Financial institutions with multiple business lines manage complex balance sheets that span various financial activities. Market valuations reflect this operational complexity, prioritizing balance sheet strength and sustainable book value growth across all business segments.

This explains why tangible book value per share (TBVPS) is a premier metric for the sector. TBVPS provides concrete per-share net worth that investors can trust when evaluating companies with complex, multi-faceted business models. Traditional metrics like EPS are helpful but face distortion from the complexity of diversified operations, M&A activity, and various accounting rules that can obscure true performance across multiple business lines.

Capital One’s TBVPS grew at a sluggish 3.4% annual clip over the last five years. However, TBVPS growth has accelerated recently, growing by 4.6% annually over the last two years from $98.42 to $107.76 per share.

Capital One Quarterly Tangible Book Value per Share

Tangible Book Value Per Share (TBVPS)

Diversified financial companies operate across multiple business segments, from investment banking and trading to wealth management and specialized lending. Their valuations hinge on balance sheet quality and the ability to compound shareholder equity across these diverse operations.

Because of this, tangible book value per share (TBVPS) emerges as the critical performance benchmark for the sector. This metric captures real, liquid net worth per share that reflects the institution’s overall financial health across all business lines. On the other hand, EPS is often distorted by the diverse nature of operations, mergers, and various accounting treatments across different business units. Book value provides clearer performance insights.

Capital One’s TBVPS grew at a sluggish 3.4% annual clip over the last five years. However, TBVPS growth has accelerated recently, growing by 4.6% annually over the last two years from $98.42 to $107.76 per share.

Capital One Quarterly Tangible Book Value per Share

Key Takeaways from Capital One’s Q1 Results

We enjoyed seeing Capital One beat analysts’ efficiency ratio expectations this quarter.

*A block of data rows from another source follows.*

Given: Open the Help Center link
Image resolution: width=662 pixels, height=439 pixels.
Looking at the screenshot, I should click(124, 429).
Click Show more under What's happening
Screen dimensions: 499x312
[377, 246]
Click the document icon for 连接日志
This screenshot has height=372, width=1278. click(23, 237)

On the other hand, its net interest margin missed and its EPS fell short of Wall Street’s estimates. Overall, this quarter could have been better. The stock traded down 4.9% to $193.00 immediately following the results.

Capital One didn’t show it’s best hand this quarter, but does that create an opportunity to buy the stock right now? The latest quarter does matter, but not nearly as much as longer-term fundamentals and valuation, when deciding if the stock is a buy. We cover that in our actionable full research report which you can read here (it’s free).